6 Genetic Manipulation
Altering genes dates back 30,000 years when prehistoric humans were cross-breeding dogs, but applying that technology to homo sapiens was a passing fancy until 20th century medical scientists came out with such procedures as DNA mapping, gene splicing, cloning, tissue regeneration and much more. And movies taking on those practices, from the original Vincent Price outing The Fly to Hulk were released in lockstep with the progression of bioengineering.
That said, the 1931 release of the original Frankenstein, starring Boris Karloff and based on the Mary Shelley novel written nearly two centuries ago, undoubtedly was the first flick to tackle that subject matter.
5 Holograms
Arguably, the Star Wars saga is more cosmic fantasy than science fiction, but a few items of ingenuity showed that the George Lucas franchise wasn’t a total galactic fairy tale. The opening sequence in the first Star Wars movie in 1977 showed a holograph of Princess Leia inserting a device of military secrets into the R2D2 android.
That was when holographic technology was still in its primitive two-dimensional phase, but since then light refraction involving lasers has improved to perform tasks like a holographic projection of the late rapper Tupac Shakur at Coachella in 2012. Still, despite upcoming holographic concerts involving ABBA and Whitney Houston, the technology still has a ways to go before it can emulate those sophisticated Star Wars projections.
4 Hoverboards
Marty McFly (Michael J. Fox) used a high-tech skateboard to evade bullies in the 1989 romp Back To the Future Part II, which saw him time warp to his hometown circa 2015. Real life hasn’t quite caught up to the film’s prophetic hoverboard, but manufacturers are still working on it, toying around with a concept known as magnetic field architecture.
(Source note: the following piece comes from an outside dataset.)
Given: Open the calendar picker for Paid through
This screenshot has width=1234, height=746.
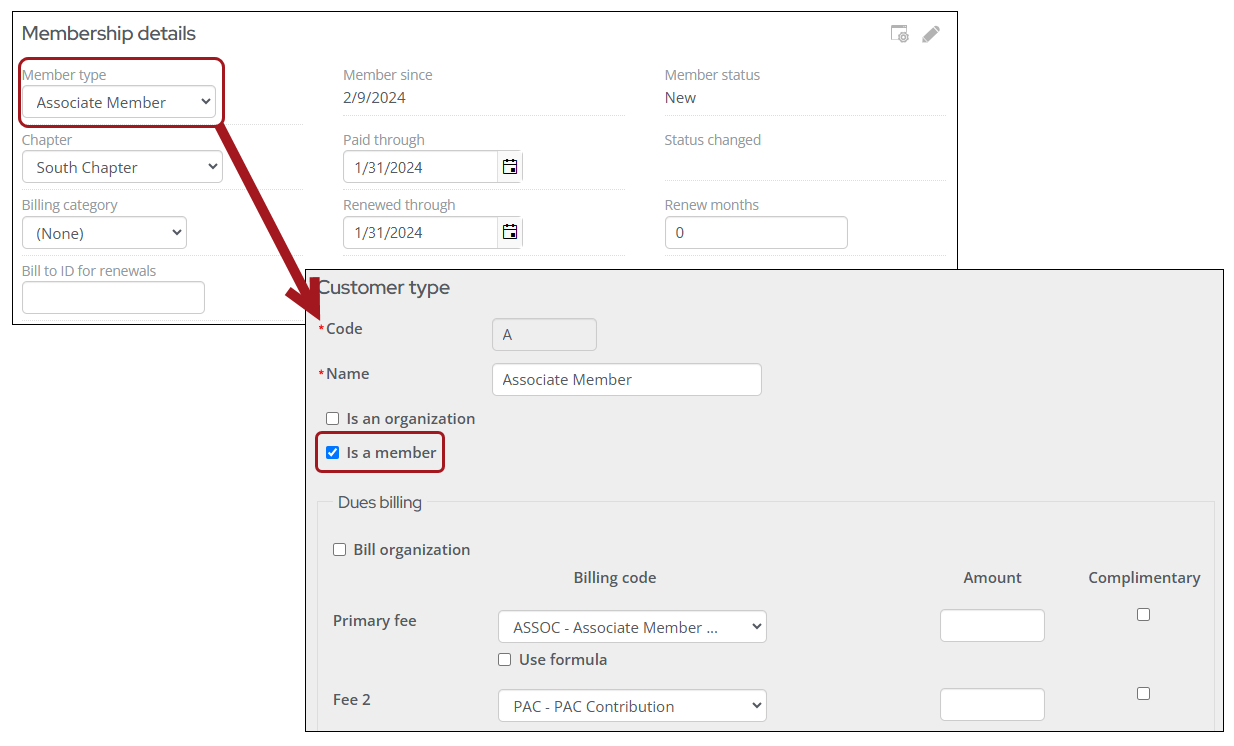Looking at the screenshot, I should click(509, 166).
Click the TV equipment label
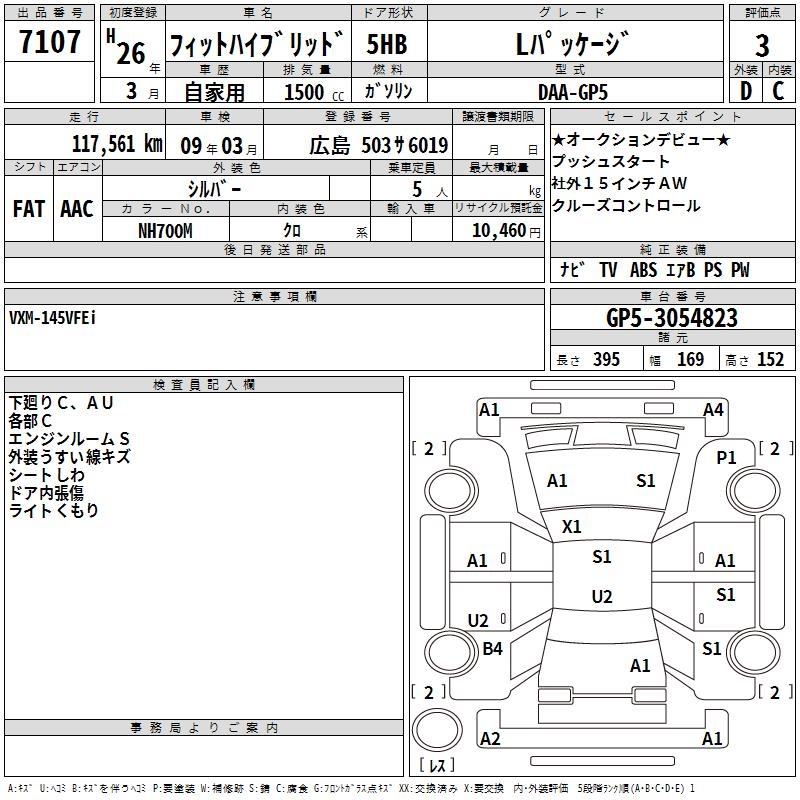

Still, at least credit current brands, from Halo to Segway, for at least coming up with equivalents that operate on two wheels.
3 Smart Homes
Some of us already have housemates like Alexa and Siri, who obligingly dim our lights, adjust our room temperature, play our favorite music and set up our preferred movies. Smart home technology is all the rage these days, but nothing like a more malevolent device like Proteus, which had the run of the household in the 1977 suspense film The Demon Seed.
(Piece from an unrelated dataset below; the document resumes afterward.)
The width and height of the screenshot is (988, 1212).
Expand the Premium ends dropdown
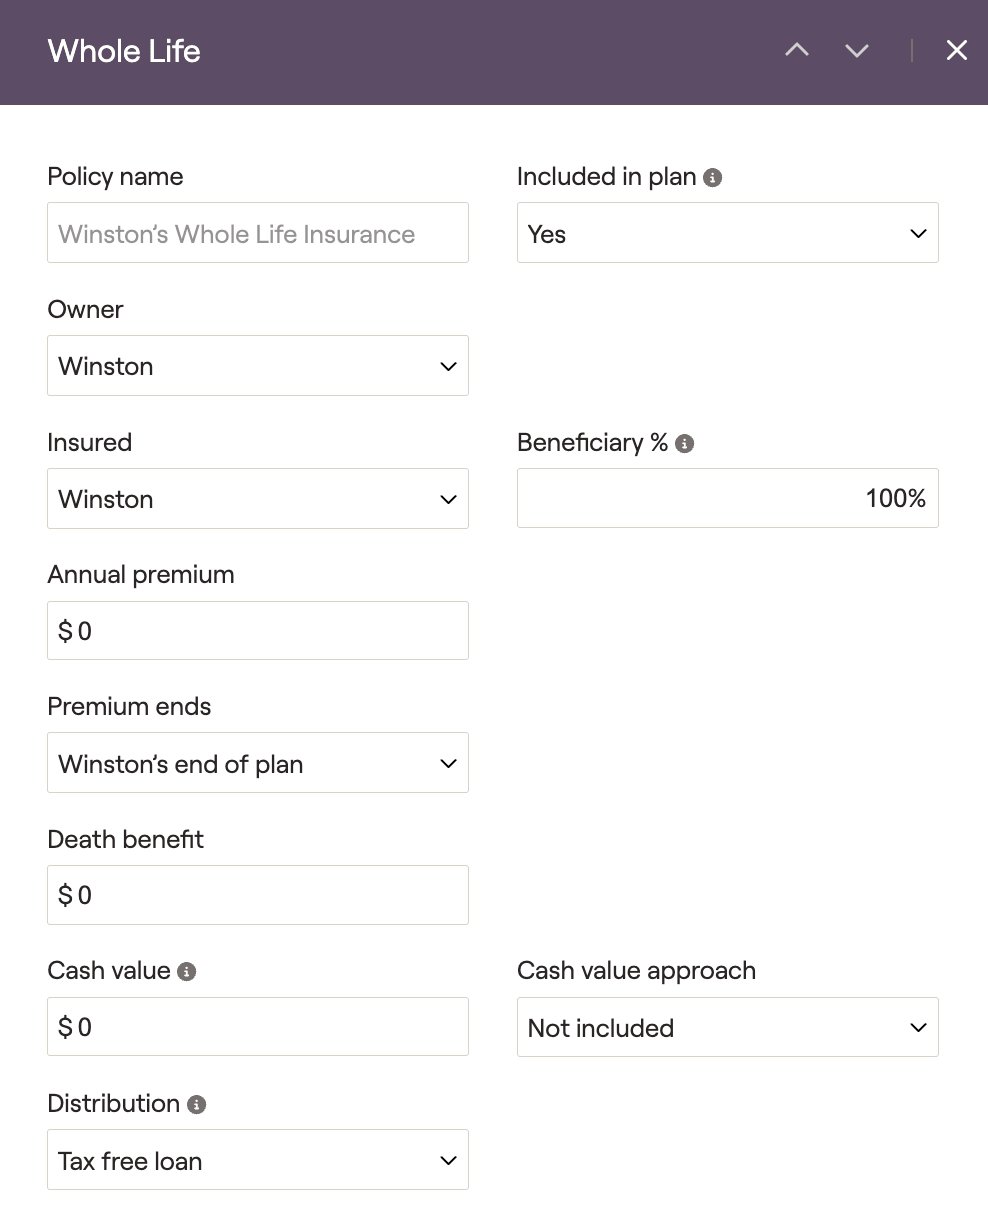[257, 764]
Proteus was evil to the point of imprisoning the movie’s star, Julie Christie, so she could incubate its offspring: a flesh-and-blood version of itself. While horrifying, the film also touched on the eventual rise of the Internet, since Proteus was wired between the home and a laboratory located elsewhere.
2 Smart Watches
Almost every pundit loves to point out how Star Trek laid the pop-culture foundation for the flip-style cellphone. But in the first motion picture outing in 1979, the crew of the U.S.S. Enterprise opted for a wrist-watch variation of their signature communicators, reportedly the inspiration for Apple’s smart watch unleashed a few years ago.
Bravo to the Trek folks, as they beat the gumshoe flick Dick Tracy, which featured Warren Beatty in the title role, by 11 years. Well, sort of. The futuristic detective who used a two-way wrist TV, was documented decades earlier with the same gadget. Yep, the smartwatch had its fictitious beginnings in 1946 in the Dick Tracy syndicated comic strip created 15 years earlier by cartoonist Chester Gould.
1 Tablet Computers
Credit 2001: A Space Odyssey, arguably the best sci-fi film ever made, for introducing us minions to such technology as cryogenics and artificial intelligence, not to mention a few nifty gadgets. Chief among them were the newspads used by astronauts onboard the Jupiter-bound ship Discovery to catch up on all the events back on earth. The movie versions were built into ship consoles and not even portable, although manufactures of credit the movie for coming up with the idea for the tablet and the iPad.
The classic flick was even dragged into a 2011 lawsuit involving Apple trying to sue Samsung for stealing the idea. When Samsung lawyers exhibited a newspad scene from the movie as proof the notion dated back to 1968, Apple backed down.